-- Excerpt provided --
To be fair, I enjoy readings now I’ve learnt to adopt a persona to do the reading for me, ie someone who looks like me but who talks in a slightly lower register and who understands that it’s the poems that matter, not the poet. She lets the angst-ridden me-who-writes-the poems stand just behind her, not quite in full view, and together we give the poem our best shot.

Submitting to magazines and entering competitions, with all its attendant rejection, is a harder thing to keep doing. Even those rather more elusive acceptances can be anxiety-inducing if you are prone to feelings of unworthiness. Finding a group of poets who similarly struggle can be helpful in this instance. Gentle peer pressure, and the sharing of triumphs and insecurities, can be helpful in overcoming what is a very natural reticence.

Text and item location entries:
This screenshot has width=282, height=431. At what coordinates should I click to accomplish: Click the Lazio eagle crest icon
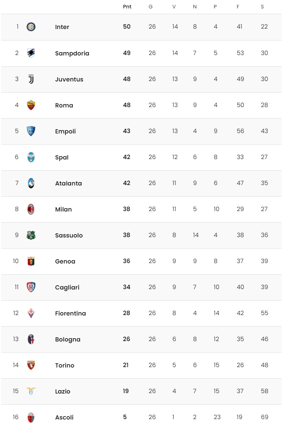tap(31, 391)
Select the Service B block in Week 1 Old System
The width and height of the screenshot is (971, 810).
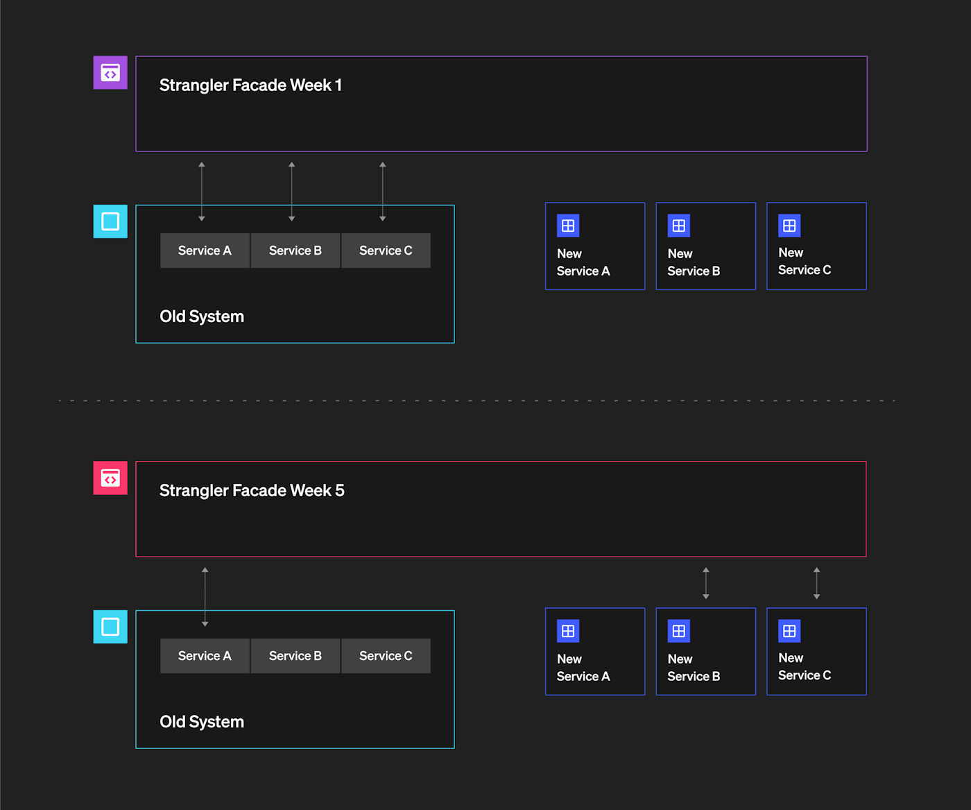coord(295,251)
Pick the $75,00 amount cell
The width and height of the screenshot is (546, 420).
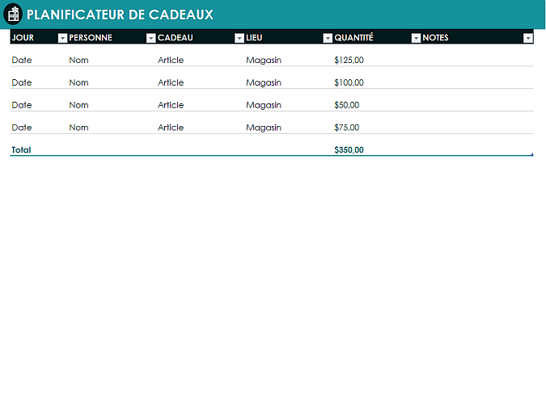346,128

---

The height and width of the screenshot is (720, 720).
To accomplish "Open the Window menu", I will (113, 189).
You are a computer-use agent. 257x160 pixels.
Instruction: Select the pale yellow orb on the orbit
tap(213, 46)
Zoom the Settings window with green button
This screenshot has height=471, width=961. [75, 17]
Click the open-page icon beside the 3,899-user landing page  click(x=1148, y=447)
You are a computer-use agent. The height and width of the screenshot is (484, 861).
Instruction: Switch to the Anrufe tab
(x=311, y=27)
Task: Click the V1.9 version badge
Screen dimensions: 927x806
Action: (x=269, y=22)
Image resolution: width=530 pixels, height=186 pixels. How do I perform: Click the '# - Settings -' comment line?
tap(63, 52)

-- Task directions --
Continue the passage above about reading poems aloud and submitting them to magazines and competitions, picking up after its final sentence.

-- Result for this exercise --
Then there’s social media. Don’t get me wrong, I love it. I love that this morning, before I even got out of bed, I went on a wander around a Christmassy New York, saw the Northern Lights in Iceland, and had a paddle around Bristol’s Floating Harbour in a canoe, all thanks to the marvel that is Facebook. But I don’t want to spend hard-won free time on FB, Twitter, Instagram et al shouting into a vacuum about my poems when I could be writing them.

To this end, I recently went on a course run by Josie Alford, who’s half my age and who knows how to do this stuff in an efficient and organised way. It was reassuring to find that I already do much of what she suggested to grow a readership, and that it was mainly a question of fine-tuning the process, by looking at the insights and doing a bit of analysis to find the best times to post, and who my target audience might be. Instagram, I decided, is probably not an ideal platform for my work. Two-line platitudes in an arty typewriter font don’t really float my boat, though if I could get one of my kids to show me how it works, I might post some photos.

I think I’m always going to struggle with the writing/publicising balance, and submitting, for that matter, but it’s a fact that writing poetry is essentially a collaborative art. Poems only really come into their own in the imagination of the reader. So if you want your work to achieve its potential, self-publicity is something that has to be done, preferably in the least painful and time-consuming way possible.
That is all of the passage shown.